■ **Problem**:
Take each line in the entries below that holds "icon" and show it.

(Data excerpts)
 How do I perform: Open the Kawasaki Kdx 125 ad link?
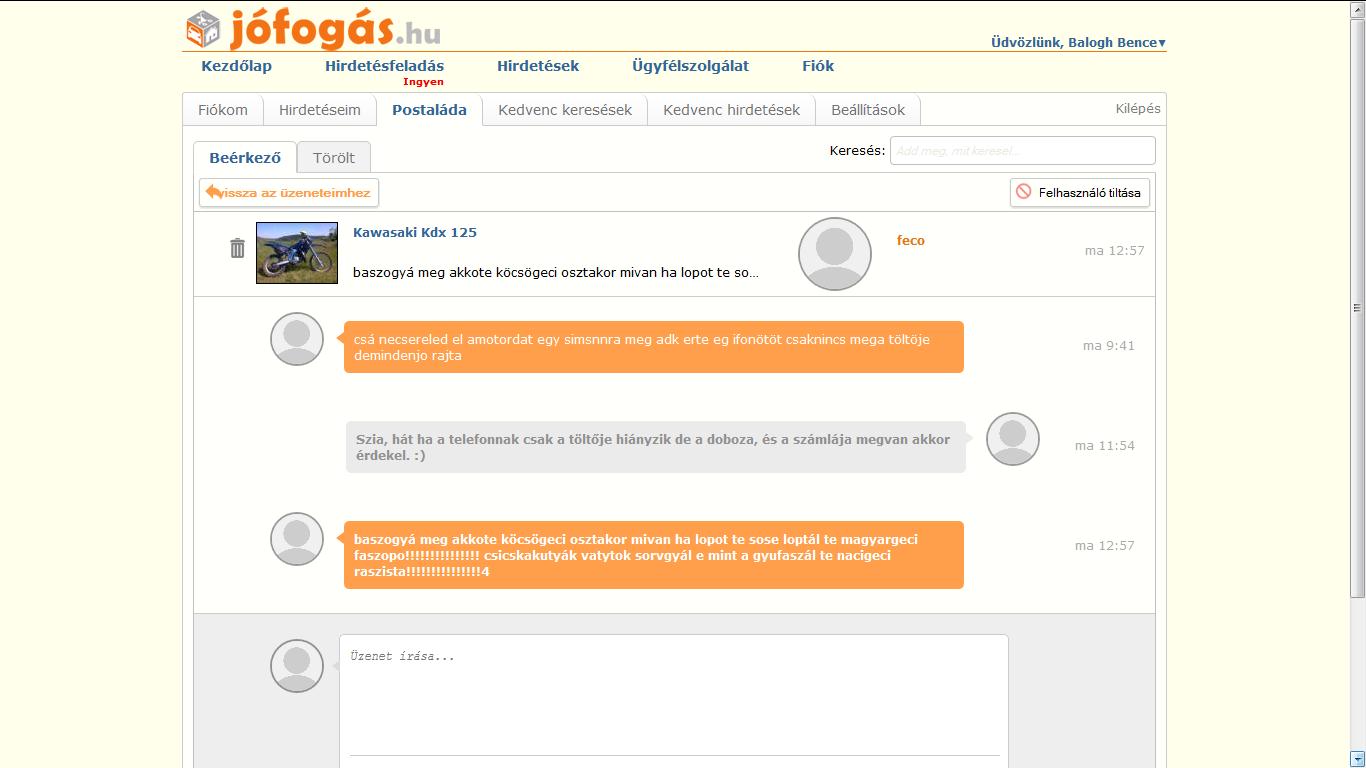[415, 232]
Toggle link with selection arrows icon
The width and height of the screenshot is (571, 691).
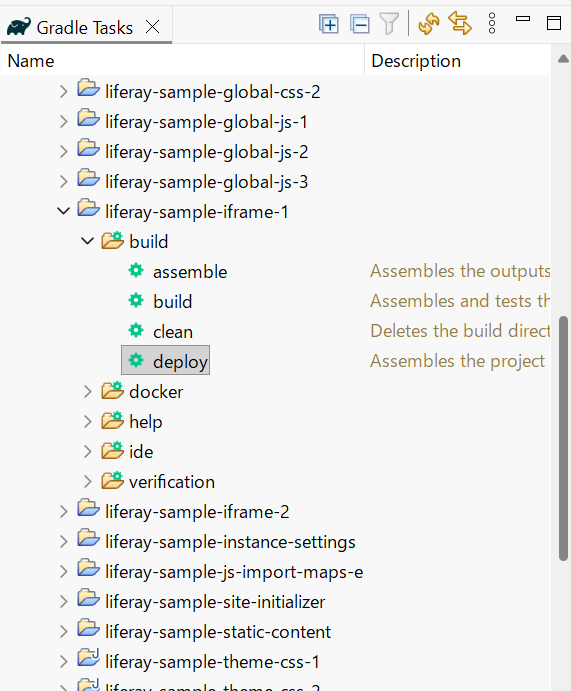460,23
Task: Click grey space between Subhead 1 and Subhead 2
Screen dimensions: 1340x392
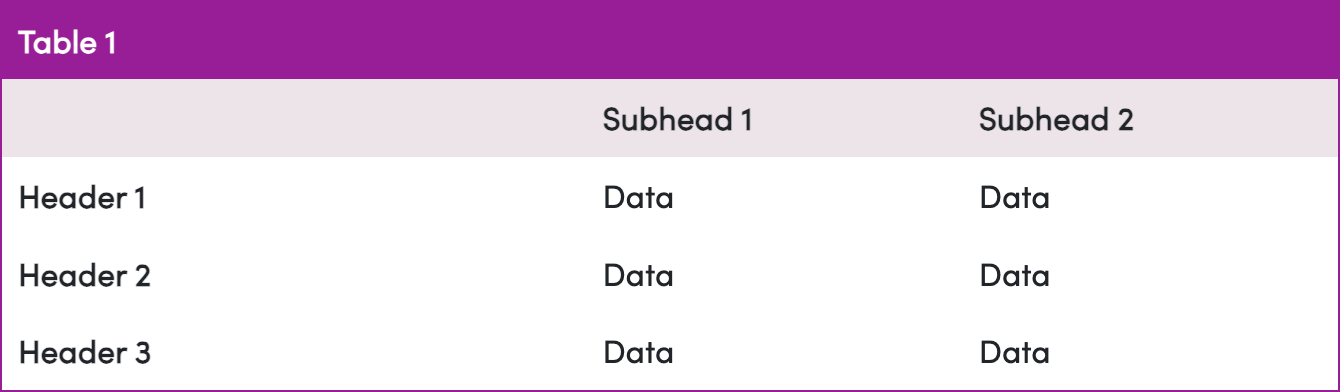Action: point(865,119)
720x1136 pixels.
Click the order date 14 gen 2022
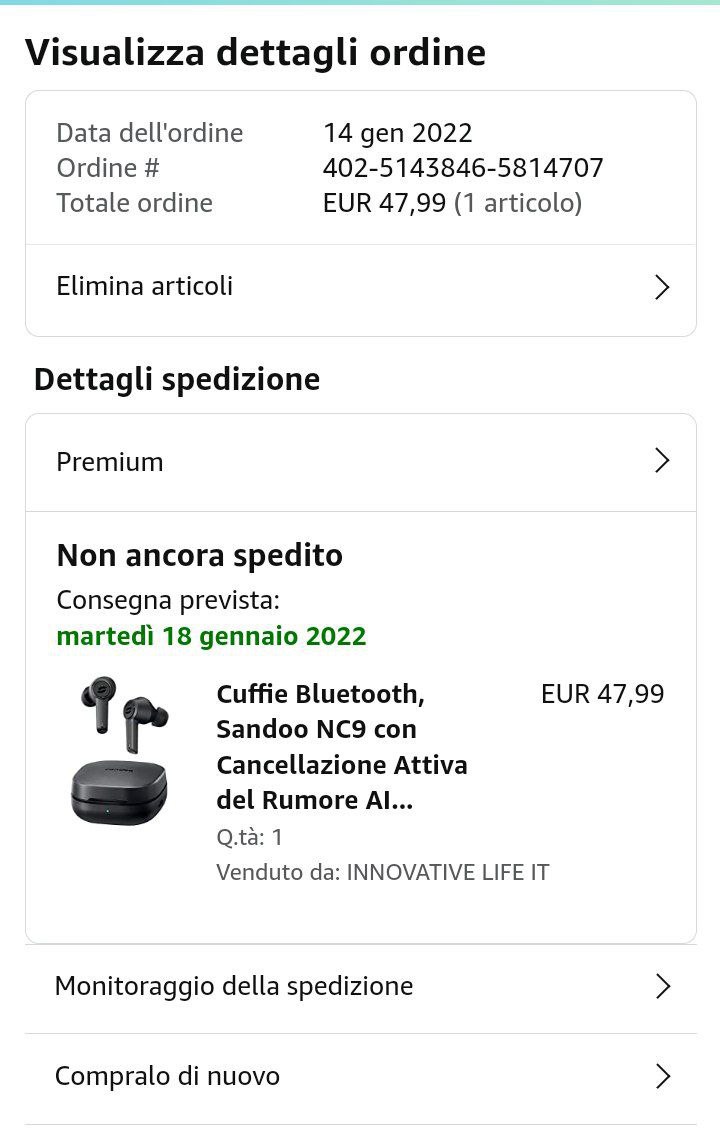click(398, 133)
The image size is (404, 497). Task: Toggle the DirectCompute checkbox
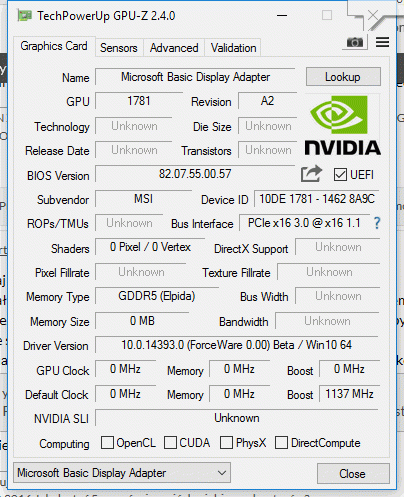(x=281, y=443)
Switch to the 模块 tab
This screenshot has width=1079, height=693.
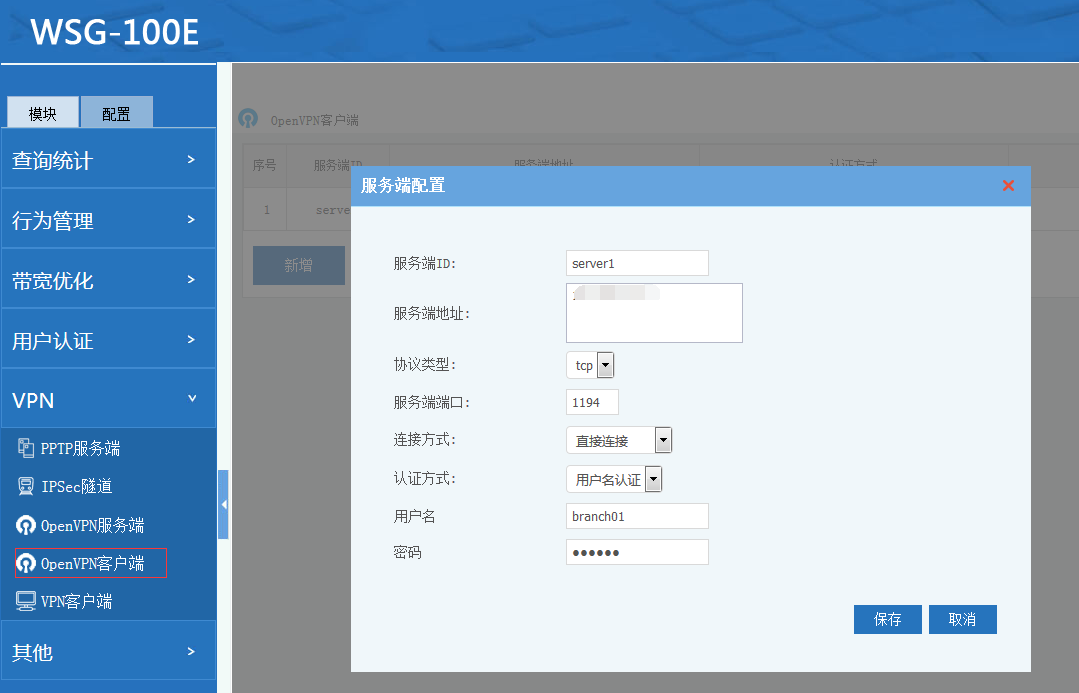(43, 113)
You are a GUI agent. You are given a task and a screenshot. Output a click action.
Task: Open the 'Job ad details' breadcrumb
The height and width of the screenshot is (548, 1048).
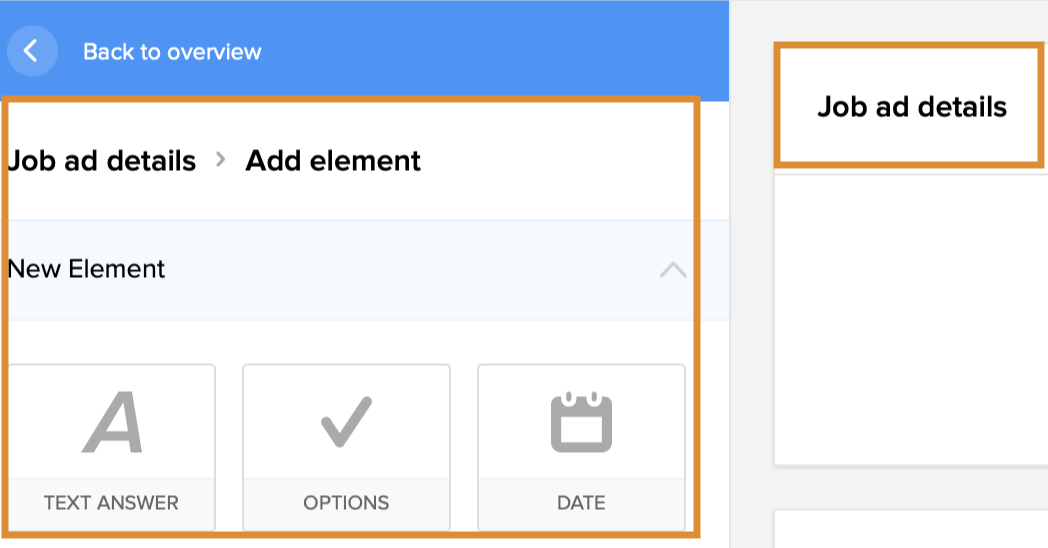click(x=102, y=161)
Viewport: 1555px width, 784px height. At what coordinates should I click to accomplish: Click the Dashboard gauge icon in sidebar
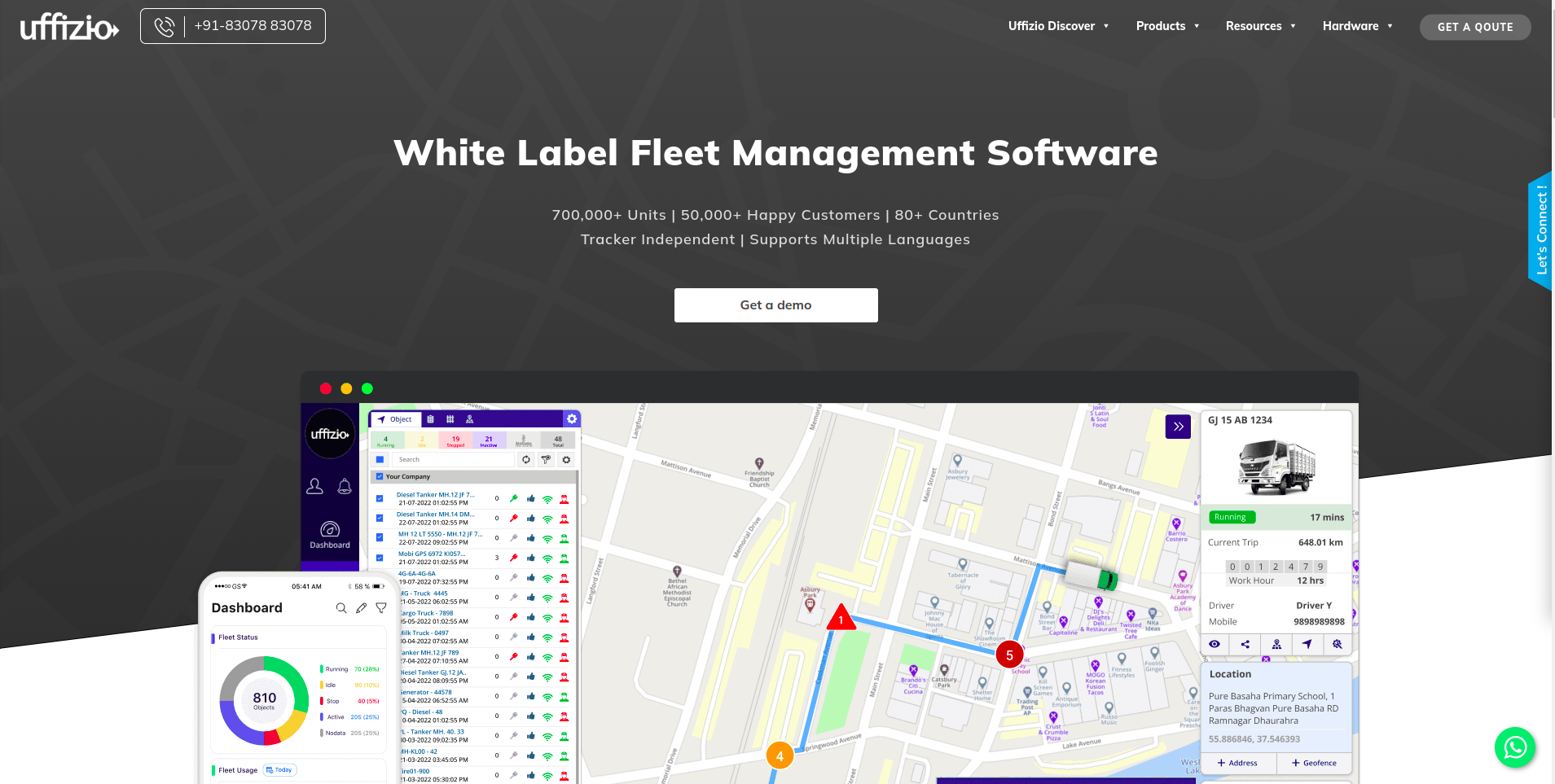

■ **Written response**:
Toggle link with selection arrows icon
Viewport: 1555px width, 784px height. At what coordinates should I click to accomplish: Click the Dashboard gauge icon in sidebar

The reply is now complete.